Snz and I have been together for, next year, thirty years. We are seldom apart. So why then would I allow her, when she’s in New York visiting family, to endure one of the worst nights of her life. She could not contact me and I did not fix that inability or explain the cause of it persistence, until damn near 24 hours. She went the night and most of a day thinking I was injured, sick, or worse.
I’m old and there are exacerbating health issue. Her concern is justified which is why we have proscribed morning and goodnight be safe and howdies with the occasion e-mail back and forths.
Without going into my cell phone Ludditism, she cell phones in to our home’s landline. That landline stopped working yesterday. I was furious. Bills paid, but there was some prepositioning of equipment for street repairs set to happen, so a pole brush by truck may have pushed a short, or something as simple as some squirrel working a high wire in some windy city wind.

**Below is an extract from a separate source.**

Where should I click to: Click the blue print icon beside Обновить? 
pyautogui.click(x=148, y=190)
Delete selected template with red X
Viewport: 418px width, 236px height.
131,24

Whatever the bastard phone was dead. And I went ballistic. I went DefCon 1 deranged. And I couldn’t talk my self down. And I didn’t work the problem, and I went to self-pity which lead to a strategic stupor, which removed any tactical consideration. And then the real problem happen. I could not recall my e-mail password. The plan being to notify SNZ of the no dial tone but we’ll always have wi-fi. But I could not remember the password. And that’s when a booster rocket of self-pity set in. And the thought process scrambled my only solution, fuck it, there is no solution.
Now why would I behave in such a way that would cause needless emotional harm to the person who is the love of my life, my best friend, and to this very day been my Champion. What would I do that. That’s not who I’am. Or, god damn, is it? Or is it who I’ve always been or who I’m becoming.
Did I experience some age-related mental episode that relegated my reason to disappear to the point that I would so disrespect the person I care most for.
Why in the fuck would I go so fast to what the fuck, when all I had to do was go down the block,a door or two either way, and say hey neighbor I have known you a decade or two, can I use your phone.
I finally recalled my password mid-day today. And advised SNZ of the whys and wherefores and that I am safe and well.
She’s now fine and full of relief and full of pardon, and feels we should move on, but I’m afraid of where we’re headed. If last night and today’s behavior is who I actually am, or for some medical reason becoming, either way it’s very disconcerting.